(Entries on locating words and elements)
※

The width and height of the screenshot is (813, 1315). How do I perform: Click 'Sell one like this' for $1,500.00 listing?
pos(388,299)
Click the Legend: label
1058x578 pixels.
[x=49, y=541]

※

■ **Set problem**:
Rewrite all of the records above, swapping "listing" for "item" and keeping everything else the same.

■ **Solution to this problem**:
The width and height of the screenshot is (813, 1315). How do I perform: Click 'Sell one like this' for $1,500.00 item?
pos(388,299)
Click the Legend: label
1058x578 pixels.
[x=49, y=541]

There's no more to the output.